MLOps@Azure: Architectural overview
Recently, I designed an MLOps pipeline for Azure [1,2,3,4]. The use case included the deployment of several Jupyter notebooks with report functionality accessible by a browser. Here are my takeaways.
Code
Production readiness: The deployment of Jupyter notebooks in a cloud environment is possible but has several drawbacks. They are mainly intended for interactive (non-sequential) use and contain code related to the plotting of figures and the formatting of text. The latter features are not well supported by version control systems, which are required for traceability in production. Consequently, it is a good idea to convert the notebooks to Python (py-)-files (via jupyter nbconvert — to python <initial file>) and refactor the corresponding output files [5].
Some guiding aspects:
— Remove all code related to figure plotting
— Introduce functions for workflow steps (e.g. create_csv(), generate_test_data(), train_model())
— Add functionality for specifying relevant parameters externally (e.g. command line parameters, configuration file)
— Add flexibility to the import of data (e.g. as command line arguments, posting to a REST-service component created with FastAPI/Flask)
— Export relevant results to a file (or somewhere else)
— Separate training and inference step to different files (e.g. by exporting the trained model and then importing it in the corresponding inference file)
An interesting aspect is, how to sustain these code adjustments, so that you do not have to update the Python files manually whenever the reference notebook changes. Technically, this can be solved by structuring your code in a way, which separates interactive and non-interactive code to different notebooks. However, if different people (e.g. data scientist and MLOps engineer) are involved, it also boils down to finding a solution with which everyone feels comfortable with.
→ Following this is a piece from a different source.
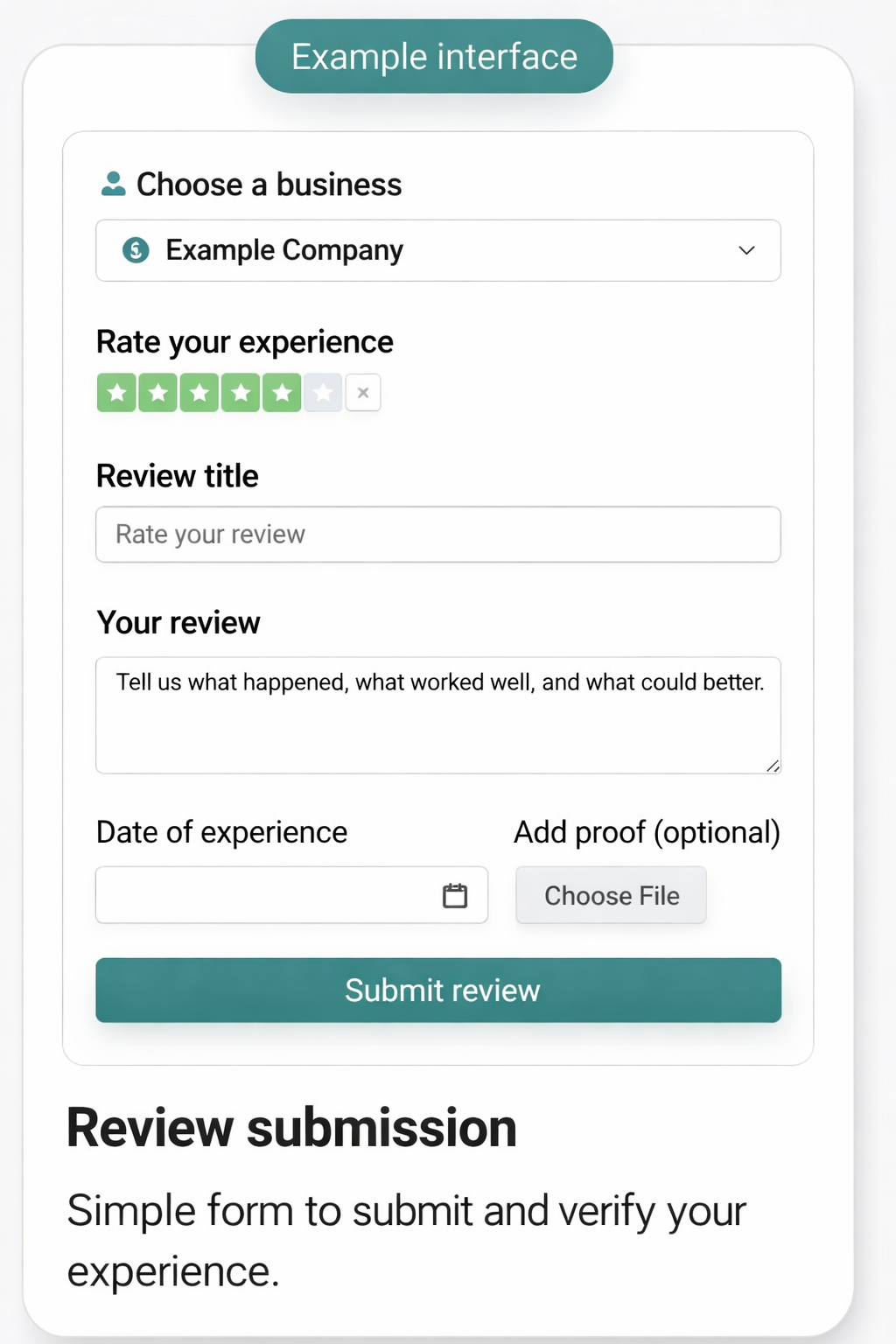The image size is (896, 1344).
Task: Toggle the third star rating
Action: (x=200, y=392)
Production shipment: The standard approach consists in dockerizing your app, which would then run in the cloud on a virtual machine/Kubernetes cluster (e.g. created with the help of Ansible/Terraform/Helm charts). The images can be built via Jenkins/Gitlab/Azure DevOps and then deployed to the host environment via Azure Container Registry or JFrog (Marketplace/self-hosted).
Some guiding aspects:
— Docker images should be build according to best practices (such as minimal file size, intuitive directory structure) and only contain one workflow
— Infrastructure files (such as Helm charts) should be validated early-on by corresponding commands (e.g. helm lint) and checked on a toy Kubernetes cluster (e.g. MicroK8s)
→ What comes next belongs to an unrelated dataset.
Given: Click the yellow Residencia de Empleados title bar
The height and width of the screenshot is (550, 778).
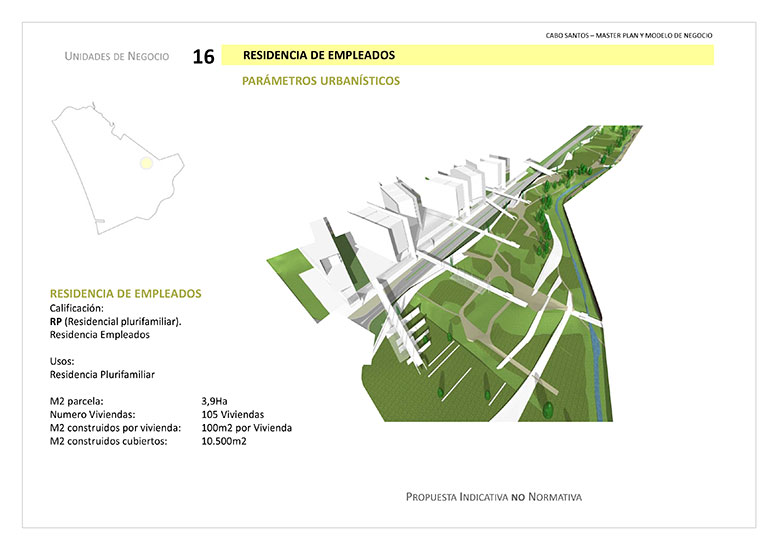Looking at the screenshot, I should pos(467,55).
— Each workflow should have a pipeline on its own.
Data
Production readiness: The key factors for the integration in the overall design are the kind of data (structured text, unstructured text, image, video, …), the kind of processing (batch vs streaming) and how data is retrieved (internal/external partners, few/many data sources, …). Textual data (numerical, categorical, time series data) can be readily persisted in a corresponding database/messaging platform. But also in the more general case, versioning of data (e.g. by DVC) and cloud transfer (to Azure Blob storage) is possible. Overall, such technical challenges are quite manageable. However, in a lot of cases, you will have to worry about securing your (business-sensitive) data against access by third-parties, including your cloud provider. Somehow related to that, data governance is crucial, which e.g. means that you have to set up corresponding Azure policies to comply with local legal regulations such as GDPR.
A guiding aspect:
— Governance and security aspects are first-class citizens and should be incorporated in the initial design.
Production shipment: The proper way to transfer data to the cloud depends on your infrastructure and requirements. In the cloud it is initially stored in a data lake (Azure Data Lake, Azure Cosmos DB, MongoDB/PostgreSQL/Kafka/Spark via Marketplace or Containerized). From there, it runs through a data pipeline (Azure Data Factory, Containerized Services), which most notably includes steps for data cleaning and validation. The resulting output is stored in a feature store (Azure Machine Learning, MongoDB/PostgreSQL/Kafka/Spark via Marketplace or Containerized), which provides the initial data for the actual machine learning process.
A guiding aspect:
— A central design aspect is, whether your business case is built around online learning (with streaming data) or offline learning (with batch data respectively) or a mixture of both.
Cloud architecture
For supervised learning, the actual machine learning process consists of a training, validation and inference pipeline. During the training step, the model learns from data, which is labeled with respect to the feature of interest. The accuracy of the resulting model is then checked within the validation pipeline. For both tasks, the initial data set is usually split into 70 percent for training and 30 percent for validation respectively. The trained model can be exported and archived in a corresponding storage solution (JFrog, Azure Machine Learning) in a file format such as Pickle. In the next step, these models can be downloaded and imported for the actual production (inference) machine learning task. Thus, training and inference can be in principle completely decoupled. However, monitoring the model in production can give valuable insights on the performance and detect drifts [6], which reduce the predictive accuracy of the model. This new data can be fed back into the data pipeline and used for a retraining of the model. Consequently, the overall workflow has a loop-like structure, with training and inference iteratively improving each based on the other.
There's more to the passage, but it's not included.